Reputation: 25
I have a large data set which has all states included, currently looking at NE. I am looking at each state individually and I want to count the number of rows that are included in each state. I am currently using:
record_num = _N_;
BUT This gives me the row count of the first row which NE is included. Example, row 49752 is the first record_num:
49752
49753
49754
49756
49757
49758
I want:
1
2
3
4
5
6
I want this to be equal to 1 instead. I could do:
record_num=_N_;
num = record_num-49751;
But I don't want to alter this code every time I change the state which would change the record_num.
Upvotes: 1
Views: 10437
Reputation: 63424
SAS by-group processing is what you need to be using.
For example:
data want;
set have;
by state;
if first.state then counter=0;
counter+1;
run;
What that does is when STATE changes, the last record before the change has a variable LAST.STATE
set to 1 (otherwise has a 0), and the next record (The first for the new value of state) has the variable FIRST.STATE
set to 1 (otherwise 0).
So we set counter to 0 each time a new state is encountered, and increment it (var+1;
increments the variable and retains it across rows).
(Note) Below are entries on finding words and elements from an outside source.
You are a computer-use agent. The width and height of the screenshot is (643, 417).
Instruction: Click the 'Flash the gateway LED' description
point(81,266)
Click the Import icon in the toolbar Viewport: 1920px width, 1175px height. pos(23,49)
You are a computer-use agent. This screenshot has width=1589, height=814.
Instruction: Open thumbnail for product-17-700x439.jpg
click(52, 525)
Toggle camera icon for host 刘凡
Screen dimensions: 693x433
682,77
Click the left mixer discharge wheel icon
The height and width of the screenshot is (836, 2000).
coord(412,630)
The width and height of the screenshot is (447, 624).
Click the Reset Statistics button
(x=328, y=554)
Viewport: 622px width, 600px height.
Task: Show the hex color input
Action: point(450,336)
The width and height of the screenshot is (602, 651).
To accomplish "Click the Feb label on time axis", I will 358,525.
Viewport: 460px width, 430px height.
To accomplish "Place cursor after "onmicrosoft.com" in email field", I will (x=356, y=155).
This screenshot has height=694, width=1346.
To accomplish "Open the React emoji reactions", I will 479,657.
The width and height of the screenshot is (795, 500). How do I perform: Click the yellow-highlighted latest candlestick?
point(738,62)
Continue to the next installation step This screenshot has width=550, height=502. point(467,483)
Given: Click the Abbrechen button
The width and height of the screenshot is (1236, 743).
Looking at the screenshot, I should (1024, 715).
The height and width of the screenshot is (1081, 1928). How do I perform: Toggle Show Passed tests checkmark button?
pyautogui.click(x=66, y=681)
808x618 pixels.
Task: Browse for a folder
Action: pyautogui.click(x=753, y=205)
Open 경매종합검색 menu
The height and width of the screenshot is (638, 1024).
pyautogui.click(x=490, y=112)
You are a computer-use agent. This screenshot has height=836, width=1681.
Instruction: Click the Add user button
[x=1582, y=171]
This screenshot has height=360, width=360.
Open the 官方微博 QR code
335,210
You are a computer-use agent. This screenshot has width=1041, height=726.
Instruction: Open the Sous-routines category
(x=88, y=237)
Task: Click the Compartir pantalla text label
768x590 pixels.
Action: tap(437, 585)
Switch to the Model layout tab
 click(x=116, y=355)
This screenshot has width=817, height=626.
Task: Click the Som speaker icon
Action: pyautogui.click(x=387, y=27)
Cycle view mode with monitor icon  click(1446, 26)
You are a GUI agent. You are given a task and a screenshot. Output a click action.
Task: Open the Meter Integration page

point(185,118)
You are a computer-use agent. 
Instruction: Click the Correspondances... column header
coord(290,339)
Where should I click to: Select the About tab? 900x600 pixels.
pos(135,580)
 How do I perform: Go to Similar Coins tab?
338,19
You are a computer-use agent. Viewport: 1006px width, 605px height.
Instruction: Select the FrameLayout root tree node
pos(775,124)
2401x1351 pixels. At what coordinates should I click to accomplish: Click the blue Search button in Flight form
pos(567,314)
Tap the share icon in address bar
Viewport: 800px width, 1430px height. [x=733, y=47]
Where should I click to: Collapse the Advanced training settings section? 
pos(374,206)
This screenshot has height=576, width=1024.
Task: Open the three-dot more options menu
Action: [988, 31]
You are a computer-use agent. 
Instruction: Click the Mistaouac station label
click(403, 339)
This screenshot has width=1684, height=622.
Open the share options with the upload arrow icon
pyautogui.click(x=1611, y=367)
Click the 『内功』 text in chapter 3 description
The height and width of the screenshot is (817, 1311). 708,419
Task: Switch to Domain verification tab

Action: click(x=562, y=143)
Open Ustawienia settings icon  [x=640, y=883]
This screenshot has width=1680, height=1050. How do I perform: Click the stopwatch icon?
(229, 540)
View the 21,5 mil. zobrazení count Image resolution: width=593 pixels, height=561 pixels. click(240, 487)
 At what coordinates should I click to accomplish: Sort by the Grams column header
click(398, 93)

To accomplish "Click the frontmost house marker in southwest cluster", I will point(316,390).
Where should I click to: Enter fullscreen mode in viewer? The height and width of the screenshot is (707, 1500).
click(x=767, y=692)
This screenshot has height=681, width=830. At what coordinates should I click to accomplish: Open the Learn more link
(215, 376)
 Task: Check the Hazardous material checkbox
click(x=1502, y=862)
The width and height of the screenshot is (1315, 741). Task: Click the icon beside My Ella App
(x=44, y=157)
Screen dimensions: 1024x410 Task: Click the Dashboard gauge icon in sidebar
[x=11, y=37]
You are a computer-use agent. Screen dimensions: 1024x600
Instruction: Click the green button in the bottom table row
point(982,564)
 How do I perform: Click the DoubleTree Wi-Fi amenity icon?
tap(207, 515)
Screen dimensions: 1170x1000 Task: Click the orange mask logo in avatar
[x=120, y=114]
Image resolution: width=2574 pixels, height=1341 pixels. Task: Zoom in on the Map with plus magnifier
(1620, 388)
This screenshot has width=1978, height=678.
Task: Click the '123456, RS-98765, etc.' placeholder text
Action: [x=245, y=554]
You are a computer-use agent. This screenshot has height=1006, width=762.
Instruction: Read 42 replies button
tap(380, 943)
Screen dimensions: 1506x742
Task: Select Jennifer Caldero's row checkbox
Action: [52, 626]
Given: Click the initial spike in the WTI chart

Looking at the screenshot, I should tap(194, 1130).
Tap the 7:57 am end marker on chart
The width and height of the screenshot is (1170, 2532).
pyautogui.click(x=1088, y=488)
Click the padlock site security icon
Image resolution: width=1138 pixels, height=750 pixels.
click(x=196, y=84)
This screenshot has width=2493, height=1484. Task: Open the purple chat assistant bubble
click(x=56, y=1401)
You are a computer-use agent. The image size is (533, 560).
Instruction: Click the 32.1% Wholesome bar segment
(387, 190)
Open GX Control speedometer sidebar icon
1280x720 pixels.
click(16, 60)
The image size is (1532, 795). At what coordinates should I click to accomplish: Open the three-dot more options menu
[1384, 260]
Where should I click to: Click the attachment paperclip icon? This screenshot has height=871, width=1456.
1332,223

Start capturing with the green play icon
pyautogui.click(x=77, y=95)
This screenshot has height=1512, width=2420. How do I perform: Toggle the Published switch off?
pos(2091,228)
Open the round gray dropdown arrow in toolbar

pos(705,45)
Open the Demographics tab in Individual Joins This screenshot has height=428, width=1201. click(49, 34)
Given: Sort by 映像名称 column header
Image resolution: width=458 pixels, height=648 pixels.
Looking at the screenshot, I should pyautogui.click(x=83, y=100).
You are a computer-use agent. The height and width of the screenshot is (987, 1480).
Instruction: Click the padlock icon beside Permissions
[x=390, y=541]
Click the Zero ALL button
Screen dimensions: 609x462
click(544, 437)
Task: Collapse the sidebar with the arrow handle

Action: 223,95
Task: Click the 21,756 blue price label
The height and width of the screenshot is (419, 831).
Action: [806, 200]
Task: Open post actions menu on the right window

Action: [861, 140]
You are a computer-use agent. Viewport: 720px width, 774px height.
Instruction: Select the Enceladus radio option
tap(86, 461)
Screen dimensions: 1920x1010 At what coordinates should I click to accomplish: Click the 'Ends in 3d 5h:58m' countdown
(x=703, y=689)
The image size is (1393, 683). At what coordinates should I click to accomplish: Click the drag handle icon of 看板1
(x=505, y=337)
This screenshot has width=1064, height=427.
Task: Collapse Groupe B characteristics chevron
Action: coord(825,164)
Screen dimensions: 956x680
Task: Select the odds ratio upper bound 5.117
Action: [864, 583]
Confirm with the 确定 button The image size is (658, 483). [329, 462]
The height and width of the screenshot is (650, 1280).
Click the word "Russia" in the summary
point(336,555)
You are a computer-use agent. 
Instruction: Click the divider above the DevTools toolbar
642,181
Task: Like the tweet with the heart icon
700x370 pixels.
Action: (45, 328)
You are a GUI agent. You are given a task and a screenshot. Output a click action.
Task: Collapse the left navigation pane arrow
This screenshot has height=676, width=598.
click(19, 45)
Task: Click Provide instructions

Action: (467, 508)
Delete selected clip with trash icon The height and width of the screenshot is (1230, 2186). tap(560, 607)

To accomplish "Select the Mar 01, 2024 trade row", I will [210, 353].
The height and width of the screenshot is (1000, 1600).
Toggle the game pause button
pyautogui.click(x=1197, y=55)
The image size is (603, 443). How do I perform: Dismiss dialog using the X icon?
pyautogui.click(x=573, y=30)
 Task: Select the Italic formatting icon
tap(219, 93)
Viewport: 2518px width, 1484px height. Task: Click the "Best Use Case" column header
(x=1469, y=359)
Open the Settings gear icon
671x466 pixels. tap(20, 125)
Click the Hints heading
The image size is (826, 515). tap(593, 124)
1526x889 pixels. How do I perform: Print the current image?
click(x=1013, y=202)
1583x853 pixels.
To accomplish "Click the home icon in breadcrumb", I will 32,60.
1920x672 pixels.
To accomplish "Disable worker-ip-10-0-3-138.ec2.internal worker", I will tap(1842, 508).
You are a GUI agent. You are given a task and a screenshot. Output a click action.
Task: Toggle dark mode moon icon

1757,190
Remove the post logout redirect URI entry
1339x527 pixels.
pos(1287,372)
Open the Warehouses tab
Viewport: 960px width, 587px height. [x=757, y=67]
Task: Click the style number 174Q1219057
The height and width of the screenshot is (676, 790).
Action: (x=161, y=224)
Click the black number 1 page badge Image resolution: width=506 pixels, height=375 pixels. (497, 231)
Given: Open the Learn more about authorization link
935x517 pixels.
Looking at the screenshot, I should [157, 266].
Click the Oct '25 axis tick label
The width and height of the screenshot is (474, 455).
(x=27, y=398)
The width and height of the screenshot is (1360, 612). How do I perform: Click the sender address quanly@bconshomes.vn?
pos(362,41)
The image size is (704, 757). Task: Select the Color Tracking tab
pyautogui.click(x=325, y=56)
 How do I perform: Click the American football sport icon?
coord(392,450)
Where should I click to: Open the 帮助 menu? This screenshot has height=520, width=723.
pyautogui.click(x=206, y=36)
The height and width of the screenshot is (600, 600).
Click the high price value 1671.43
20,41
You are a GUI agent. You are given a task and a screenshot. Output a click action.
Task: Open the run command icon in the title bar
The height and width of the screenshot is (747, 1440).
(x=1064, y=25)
If you want to only have the actual count, as vasja notes in comments, then add if last.state;
before the run (which will only give you one row per state, the last one).
Upvotes: 1
Reputation: 8513
Some more alternatives to @Joe's answer. You can use proc means
to calculate the number of rows for each state. I've used the sashelp.zipcode dataset as an example. The nway
option tells it to summarize by all of the variables in the class
statement. The n=
option on the output statement tells it just to calculate the number of observations for the class variables (you could also choose other aggregate functions such as mean, sum, etc.).
proc means data=sashelp.zipcode nway missing noprint;
class statecode;
output out=want(keep=statecode _freq_) n=;
quit;
There's also the SQL approach which is my personal favorite as it's a widely understood syntax that can be used in multiple programming languages:
proc sql noprint;
create table want as
select statecode,
count(*) as num_records
from sashelp.zipcode
group by 1
order by 1
;
quit;
Upvotes: 2